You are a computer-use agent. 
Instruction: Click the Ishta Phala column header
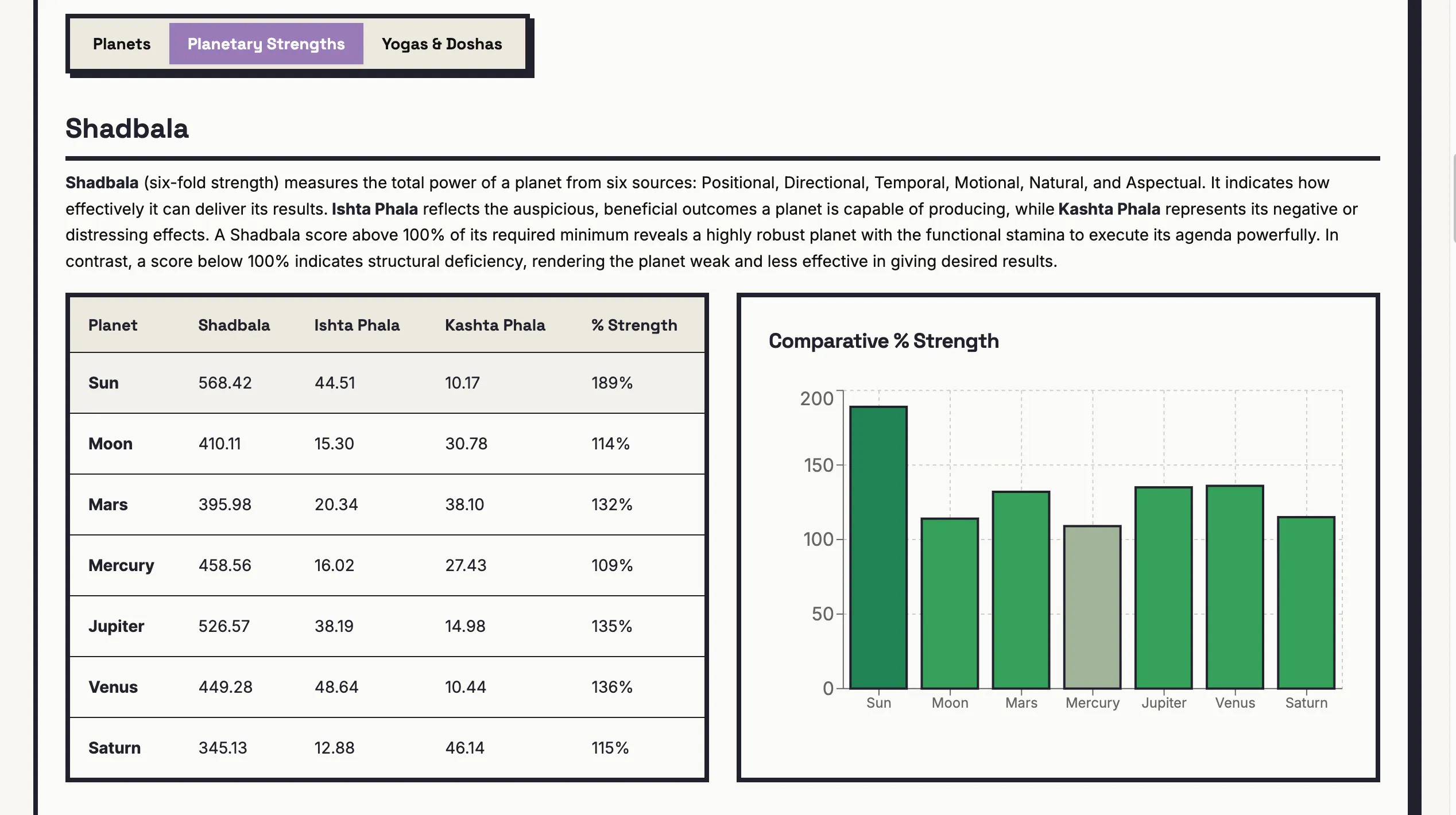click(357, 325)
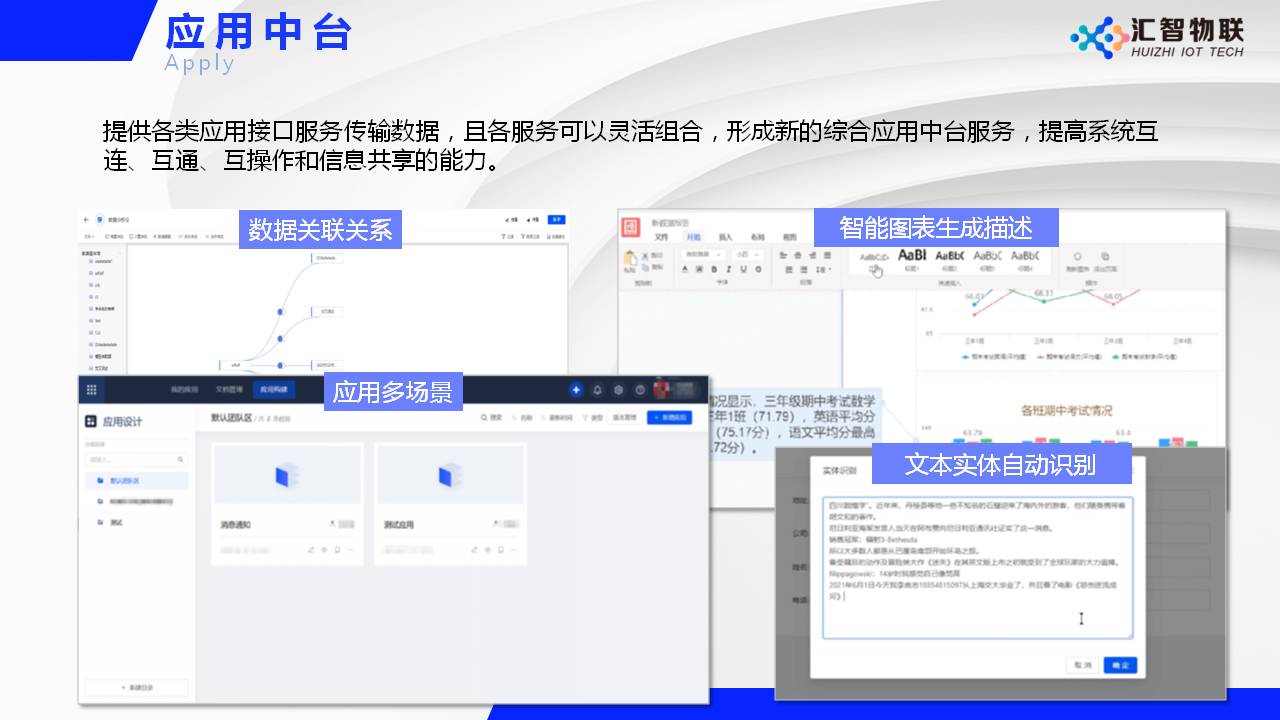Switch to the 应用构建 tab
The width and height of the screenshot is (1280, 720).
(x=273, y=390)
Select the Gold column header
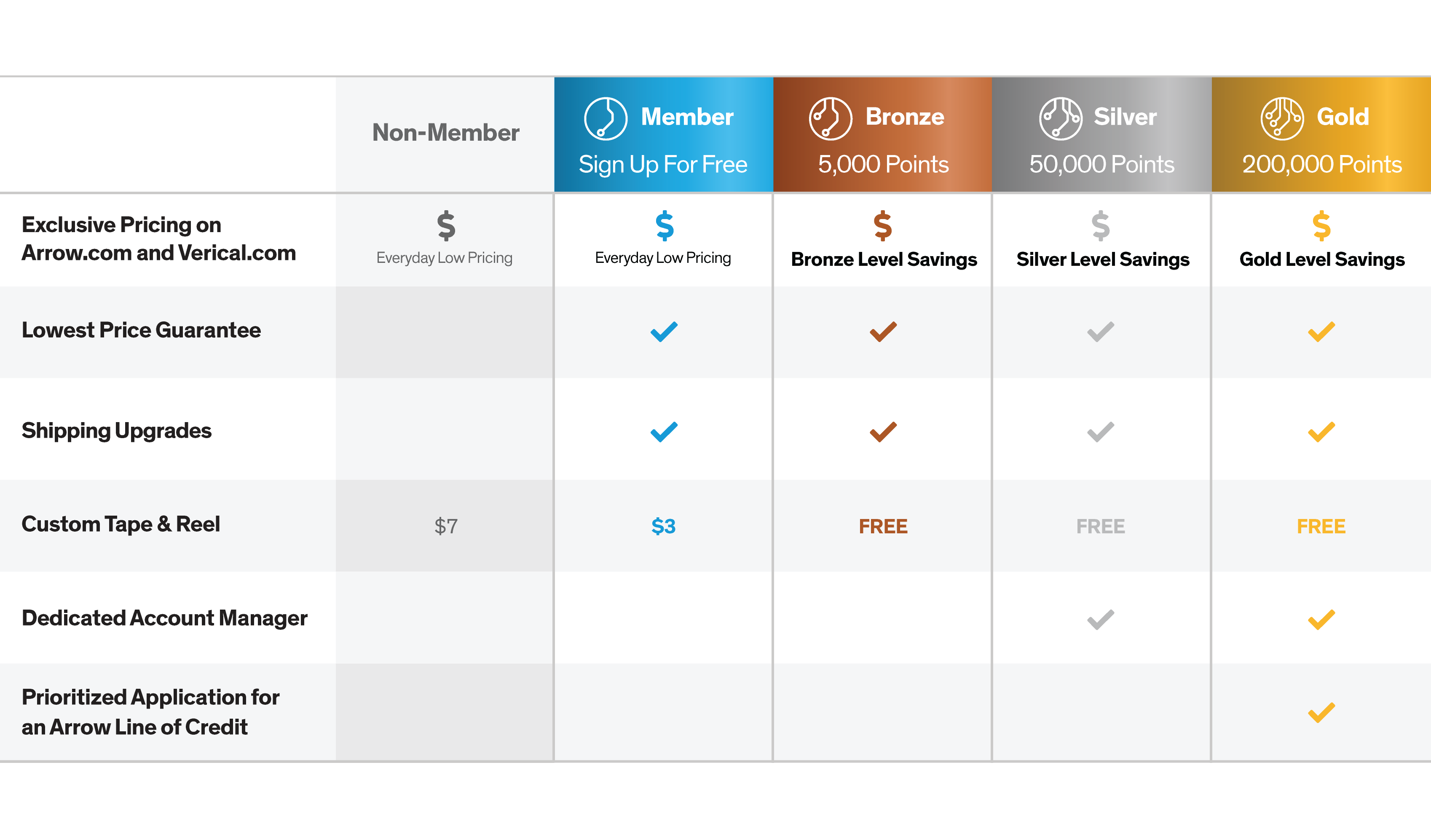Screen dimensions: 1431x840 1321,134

==

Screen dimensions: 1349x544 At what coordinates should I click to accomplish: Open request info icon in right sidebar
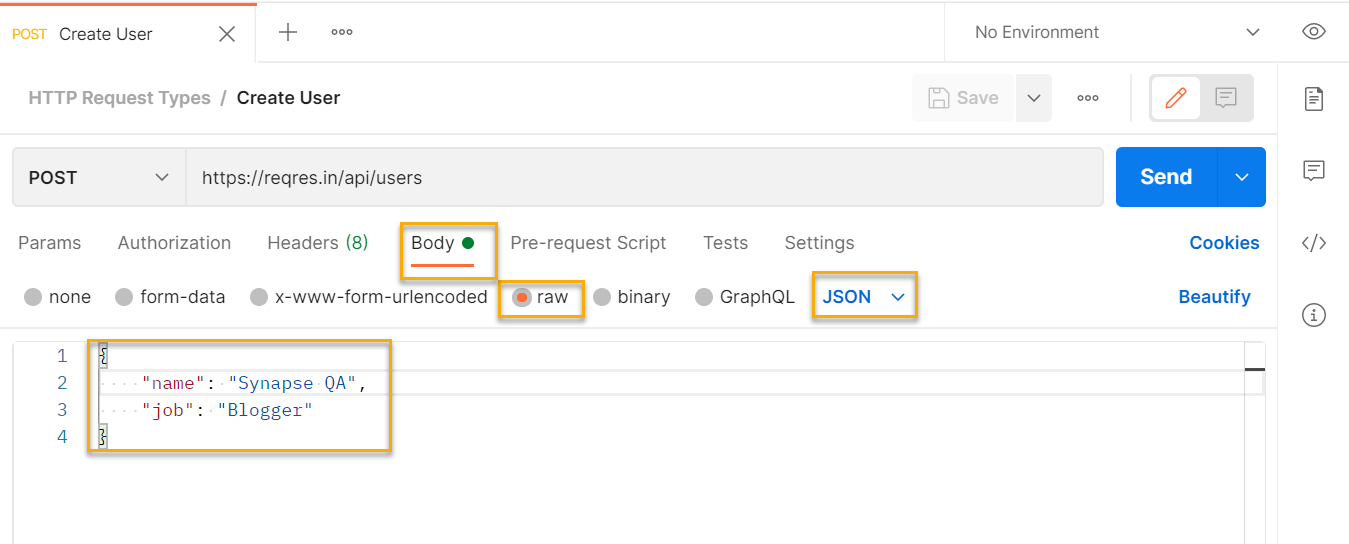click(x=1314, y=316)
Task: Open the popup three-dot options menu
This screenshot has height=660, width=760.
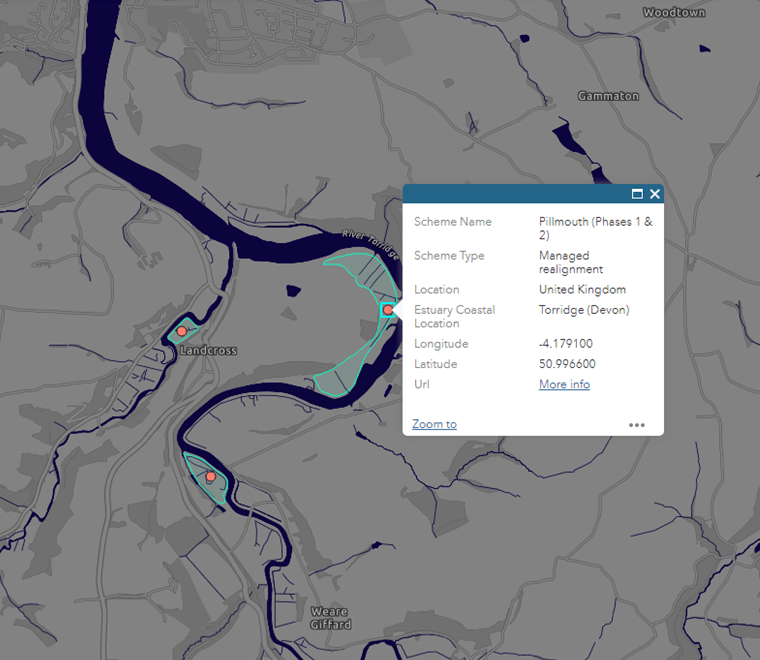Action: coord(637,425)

...

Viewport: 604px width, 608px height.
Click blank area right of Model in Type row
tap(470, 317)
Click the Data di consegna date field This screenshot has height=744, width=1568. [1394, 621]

__Problem description__. Copy word for word the stretch of the records above from the line containing "Task: Open the popup three-dot options menu" through the line containing "Action: coord(637,425)". Leave out the pictures.

__Worked solution__.
Task: Open the popup three-dot options menu
This screenshot has height=660, width=760.
Action: coord(637,425)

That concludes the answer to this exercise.